*Stored items*
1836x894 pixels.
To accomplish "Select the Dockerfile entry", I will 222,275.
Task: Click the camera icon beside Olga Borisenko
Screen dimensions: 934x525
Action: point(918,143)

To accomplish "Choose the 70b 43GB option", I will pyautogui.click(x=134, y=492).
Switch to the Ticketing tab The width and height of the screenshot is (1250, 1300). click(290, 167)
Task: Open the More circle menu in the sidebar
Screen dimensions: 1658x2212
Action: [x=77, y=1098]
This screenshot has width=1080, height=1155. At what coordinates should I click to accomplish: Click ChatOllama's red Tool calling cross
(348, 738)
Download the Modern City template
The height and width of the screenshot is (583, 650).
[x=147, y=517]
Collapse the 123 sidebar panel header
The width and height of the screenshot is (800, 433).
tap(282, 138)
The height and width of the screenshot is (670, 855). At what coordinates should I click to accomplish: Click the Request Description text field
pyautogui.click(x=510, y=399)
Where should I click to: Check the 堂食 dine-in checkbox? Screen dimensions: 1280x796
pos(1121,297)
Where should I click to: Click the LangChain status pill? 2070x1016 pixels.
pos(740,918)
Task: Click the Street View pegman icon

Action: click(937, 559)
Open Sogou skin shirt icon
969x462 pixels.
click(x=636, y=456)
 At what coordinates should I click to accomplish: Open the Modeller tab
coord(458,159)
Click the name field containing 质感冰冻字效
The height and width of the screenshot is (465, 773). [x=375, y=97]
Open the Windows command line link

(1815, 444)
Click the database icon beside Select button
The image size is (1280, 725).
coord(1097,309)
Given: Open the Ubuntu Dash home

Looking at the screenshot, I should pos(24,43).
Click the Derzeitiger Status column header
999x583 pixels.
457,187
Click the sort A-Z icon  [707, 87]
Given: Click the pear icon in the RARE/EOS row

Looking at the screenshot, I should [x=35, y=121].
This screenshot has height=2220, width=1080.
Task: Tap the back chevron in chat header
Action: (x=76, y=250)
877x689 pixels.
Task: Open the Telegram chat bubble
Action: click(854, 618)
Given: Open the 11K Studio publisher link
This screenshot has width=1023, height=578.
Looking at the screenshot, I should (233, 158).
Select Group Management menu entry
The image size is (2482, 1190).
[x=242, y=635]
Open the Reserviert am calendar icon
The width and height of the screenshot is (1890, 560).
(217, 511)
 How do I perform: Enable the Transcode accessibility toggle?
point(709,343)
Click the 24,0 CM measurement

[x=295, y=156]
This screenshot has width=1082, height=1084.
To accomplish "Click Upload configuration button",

*WHAT YOU WILL DO*
All lines in the entries above that include "Select" should be found and copied.

*ANSWER SECTION*
To accomplish "Select the Dockerfile entry", I will 222,275.
Click the database icon beside Select button
Select Group Management menu entry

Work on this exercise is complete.